Age-related macular degeneration (AMD) is a complex and multifaceted disease involving contributions from both genetic and environmental influences. Previous work exploring the genetic contributions of AMD has implicated numerous genomic regions and a variety of candidate genes as modulators of AMD susceptibility. Nevertheless, much of this work has revolved around single-nucleotide polymorphisms (SNPs), and it is apparent that a significant portion of the heritability of AMD cannot be explained through these mechanisms. In this review, we consider the role of common variants, rare variants, copy number variations, epigenetics, microRNAs, and mitochondrial genetics in AMD. Copy number variations in regulators of complement activation genes (CFHR1 and CFHR3) and glutathione S transferase genes (GSTM1 and GSTT1) have been associated with AMD, and several additional loci have been identified as regions of potential interest but require further evaluation.

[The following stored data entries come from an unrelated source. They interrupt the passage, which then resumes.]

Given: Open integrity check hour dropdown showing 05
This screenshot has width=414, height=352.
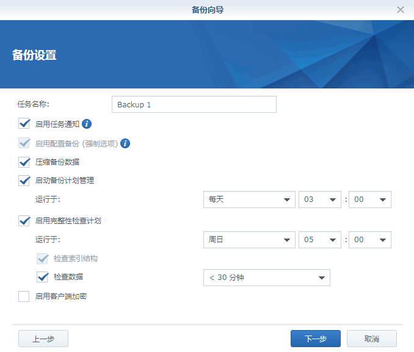Looking at the screenshot, I should click(320, 240).
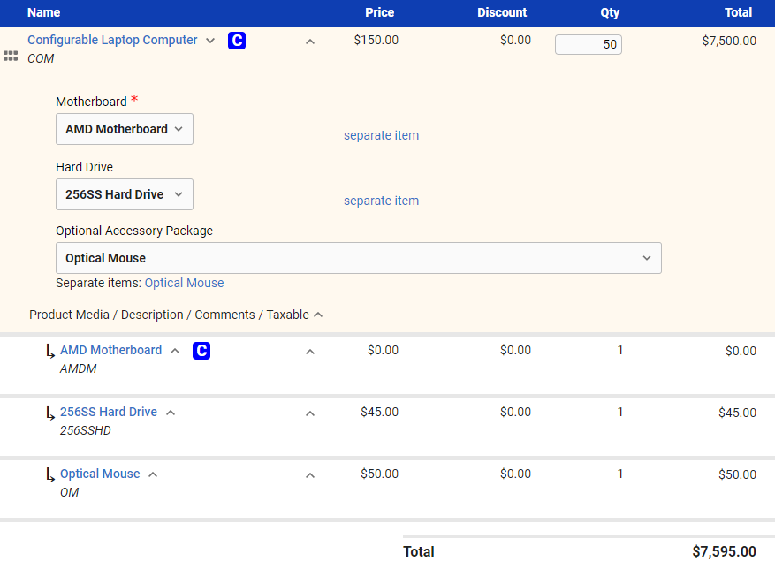
Task: Open the Hard Drive selection dropdown
Action: [124, 194]
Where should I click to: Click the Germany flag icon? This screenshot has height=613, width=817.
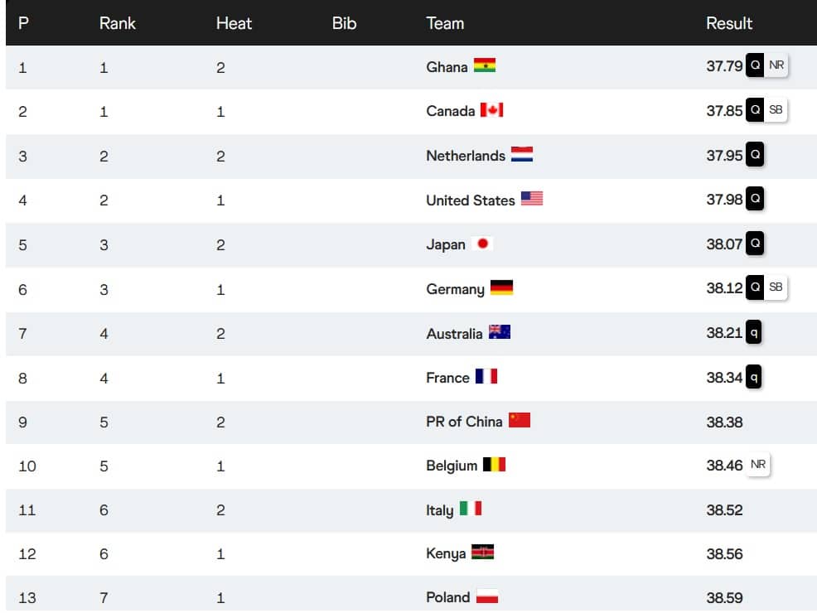(502, 288)
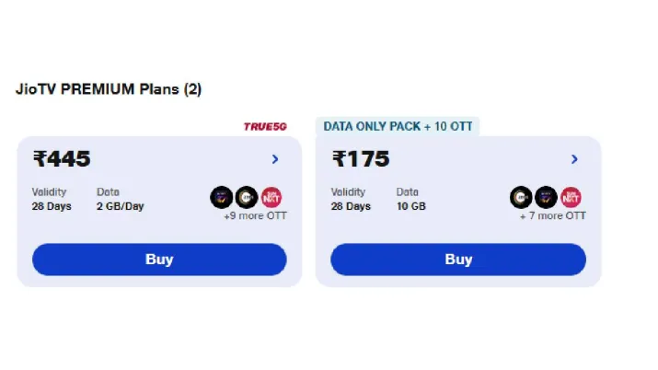Click the first OTT icon on ₹445 plan

click(221, 196)
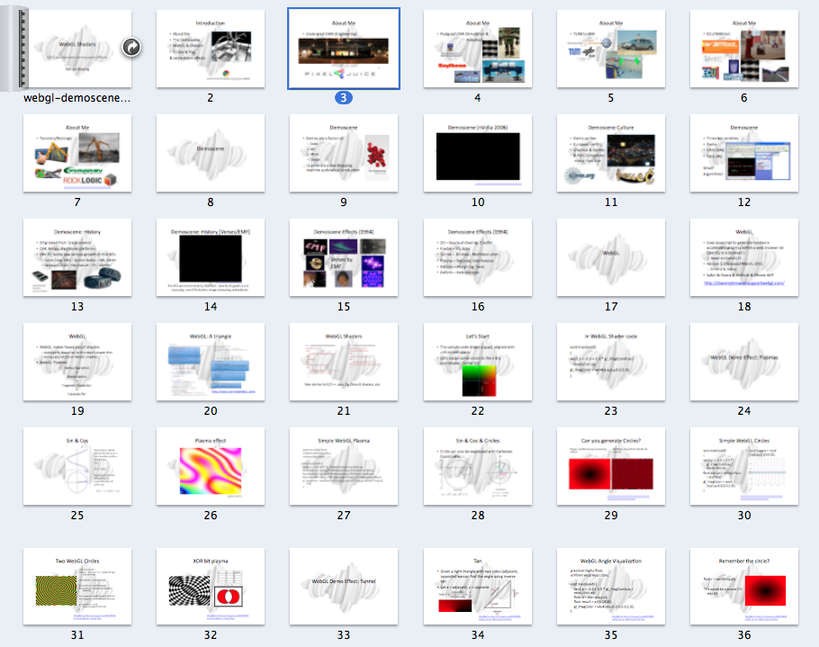Open slide 17 titled WebGL
819x647 pixels.
tap(611, 258)
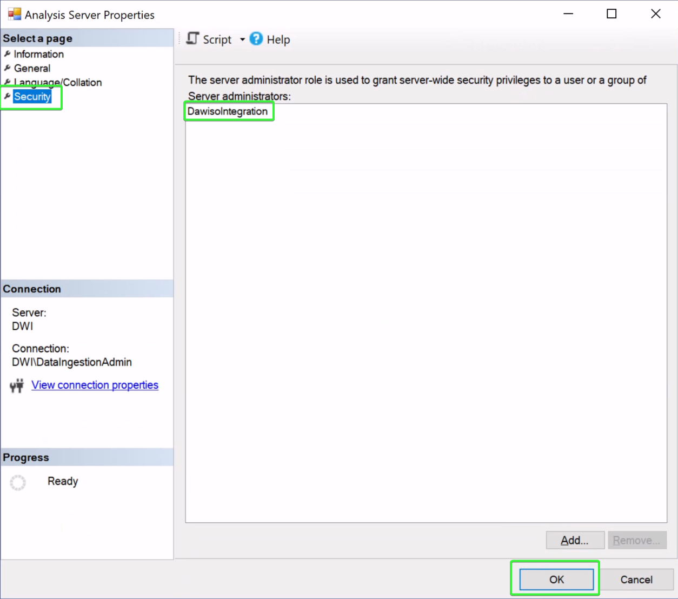The image size is (678, 599).
Task: Click the Analysis Server Properties title icon
Action: 15,14
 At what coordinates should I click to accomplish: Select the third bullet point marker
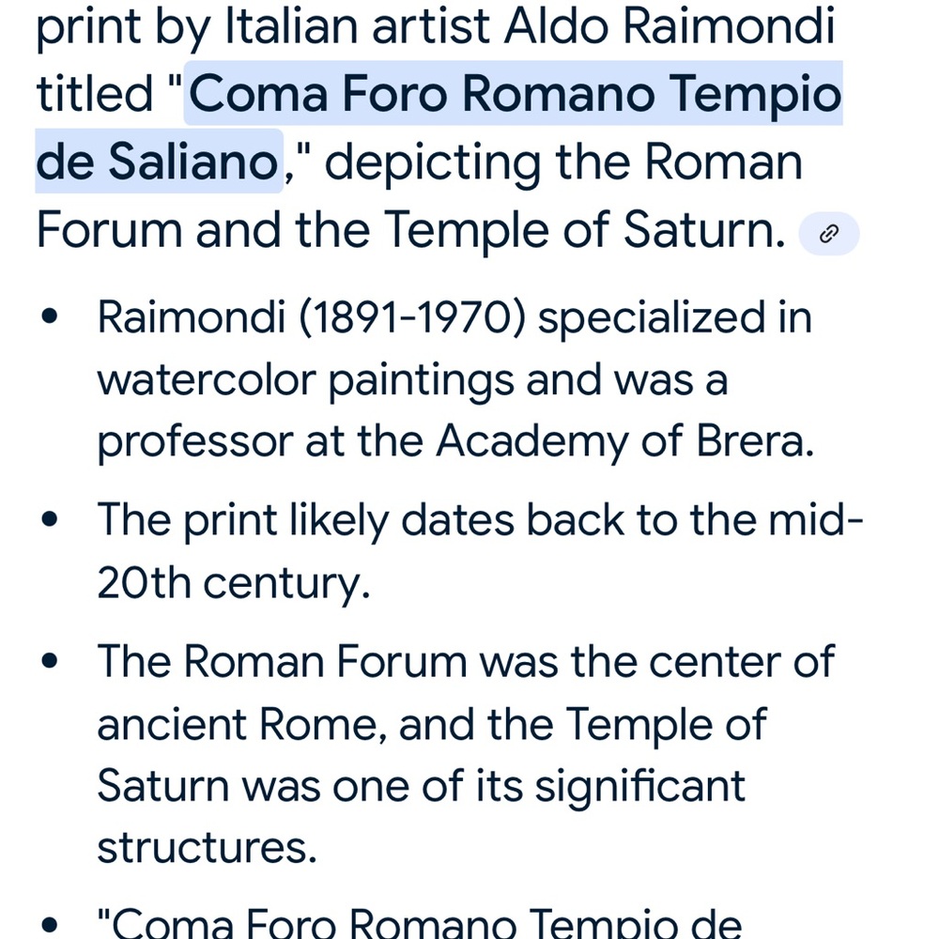(x=50, y=660)
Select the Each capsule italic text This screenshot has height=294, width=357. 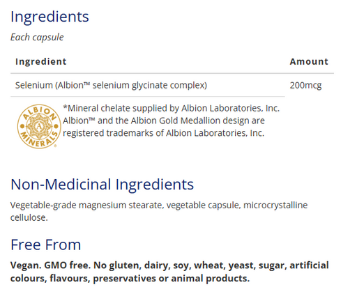(x=37, y=37)
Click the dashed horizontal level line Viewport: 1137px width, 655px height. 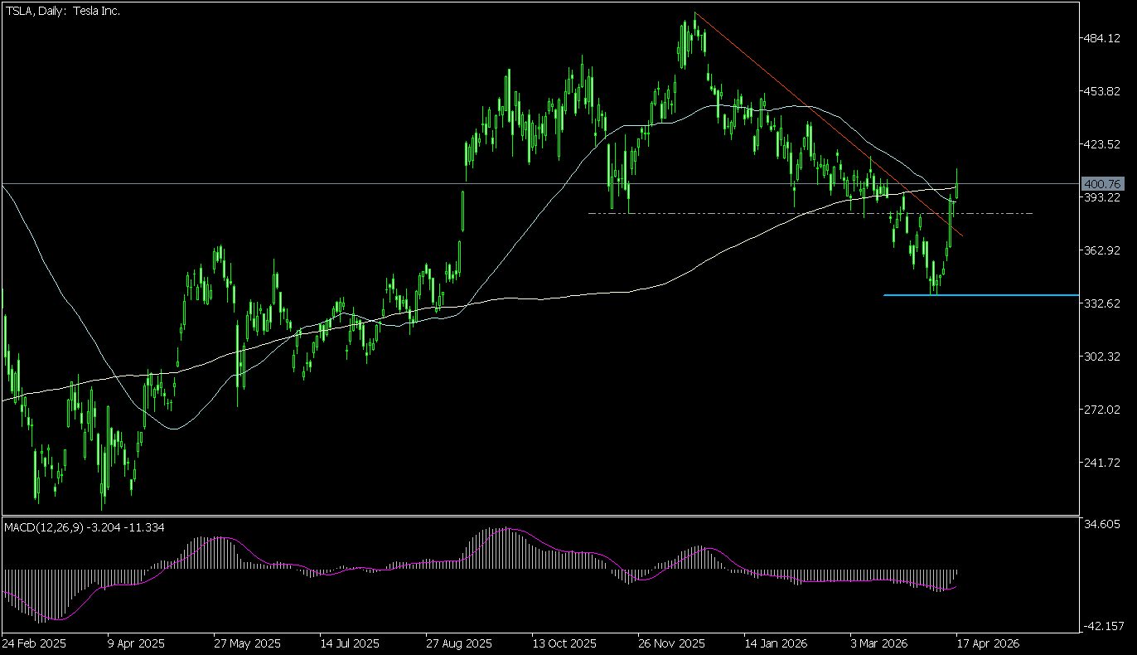pyautogui.click(x=746, y=214)
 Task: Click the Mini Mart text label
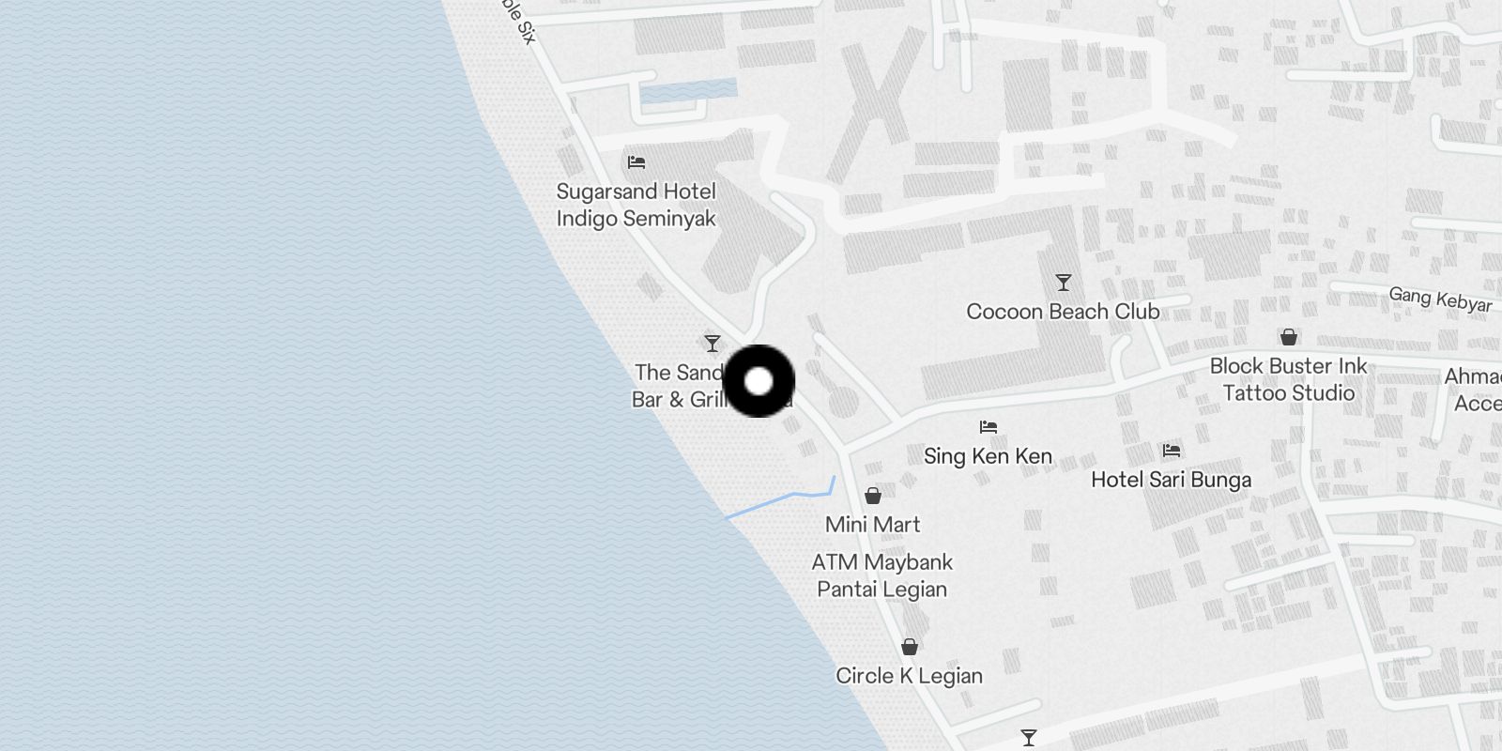[873, 525]
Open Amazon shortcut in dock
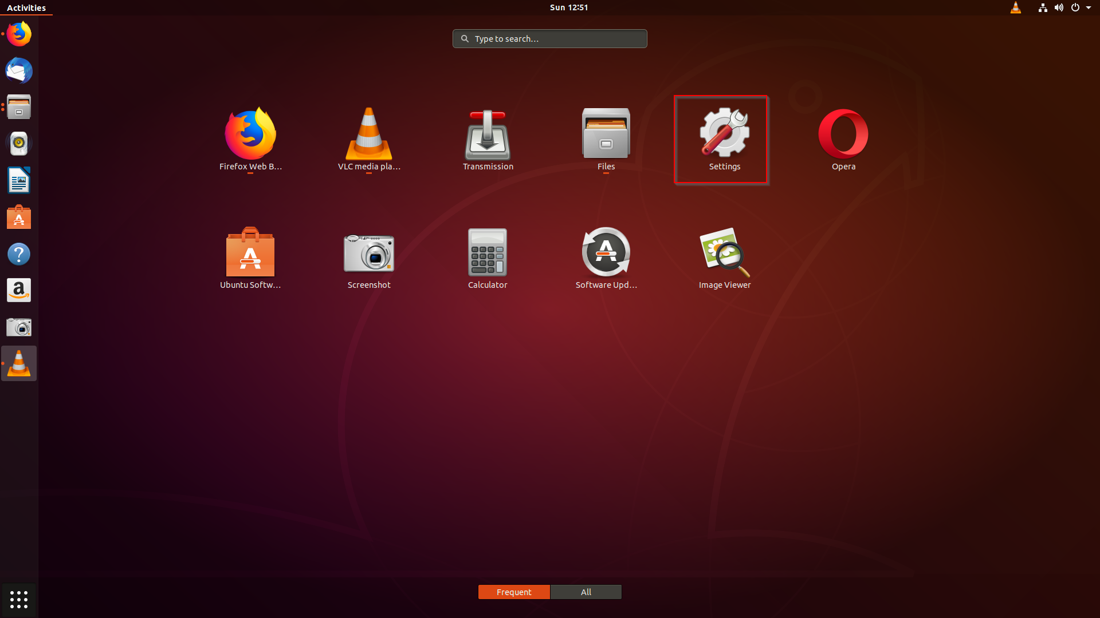This screenshot has width=1100, height=618. coord(19,291)
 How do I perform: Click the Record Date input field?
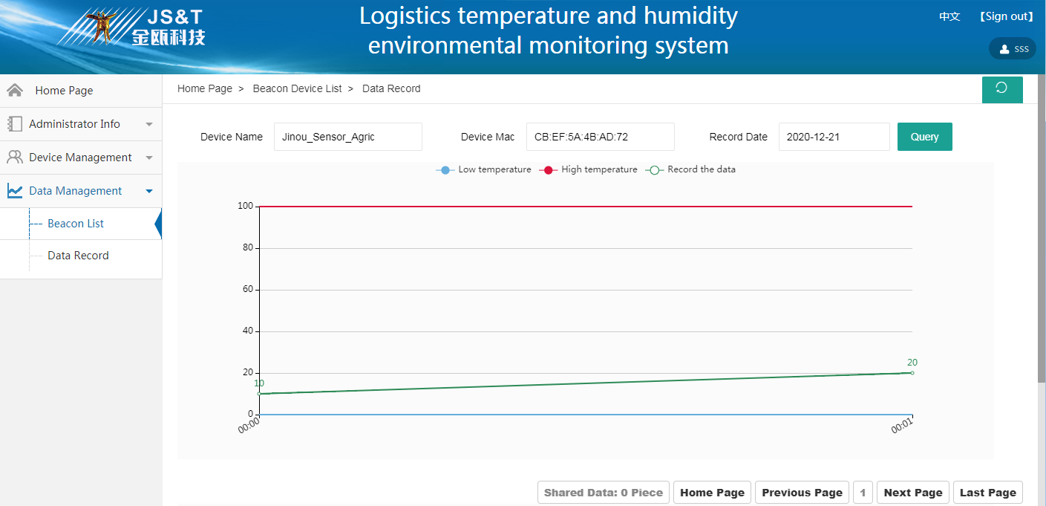coord(834,137)
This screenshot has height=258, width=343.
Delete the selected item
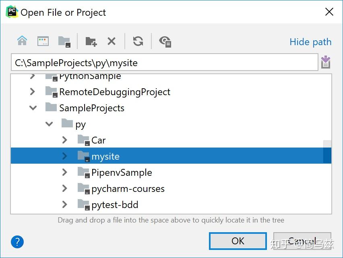tap(112, 41)
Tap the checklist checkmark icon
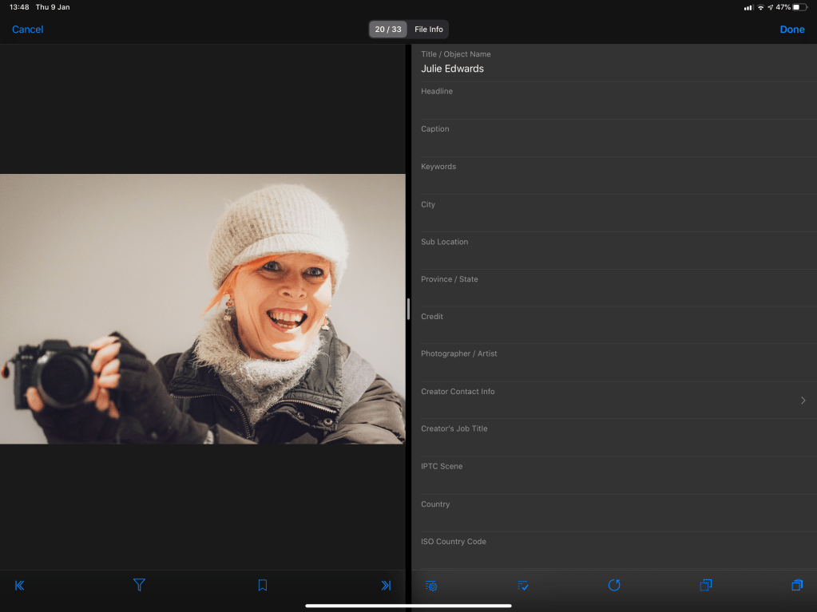 (x=523, y=586)

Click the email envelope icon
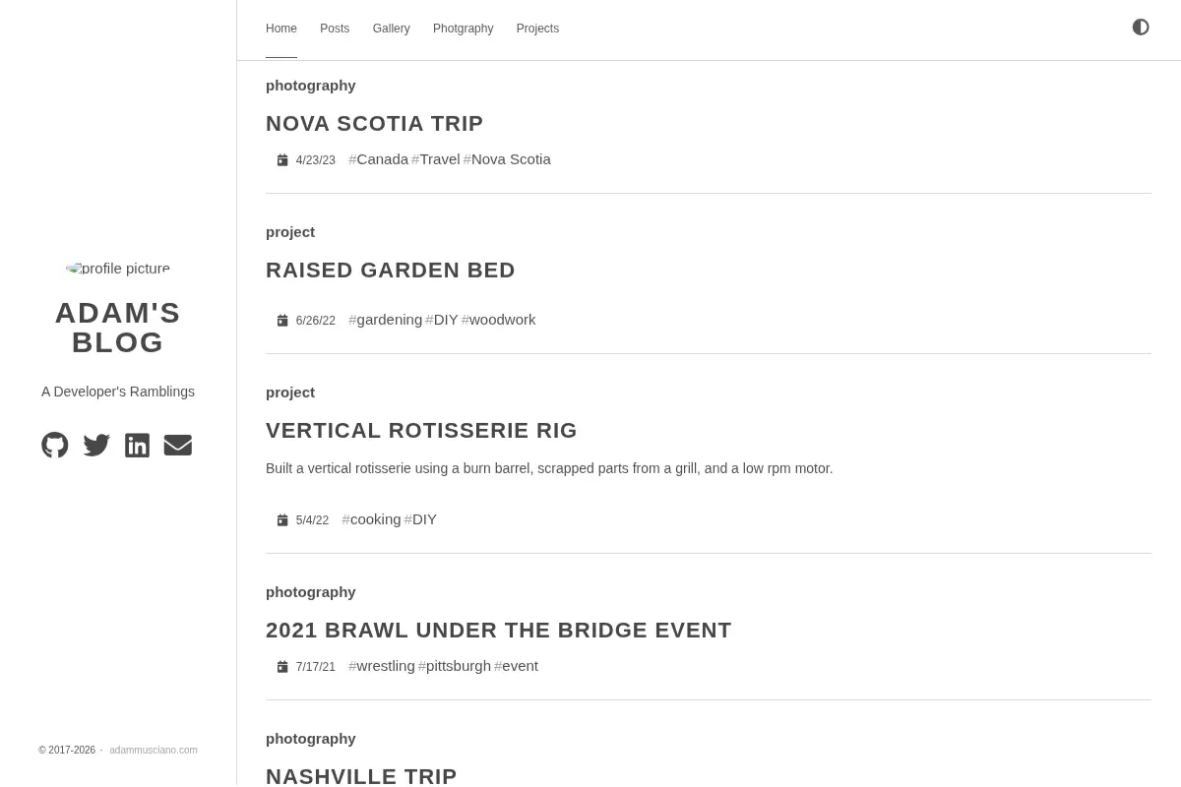178,445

MicroRNA dysregulation has been linked to the retinal pigment epithelium degeneration in geographic atrophy, ocular neovascularization, and oxidative stress, all of which are hallmarks in the pathogenesis of AMD. Certain mitochondrial DNA haplogroups and SNPs in mitochondrially encoded NADH dehydrogenase genes have also been associated with AMD. The role of these additional mechanisms remains only partly understood, but the importance of their further investigation is clear to elucidate more completely the genetic basis of AMD.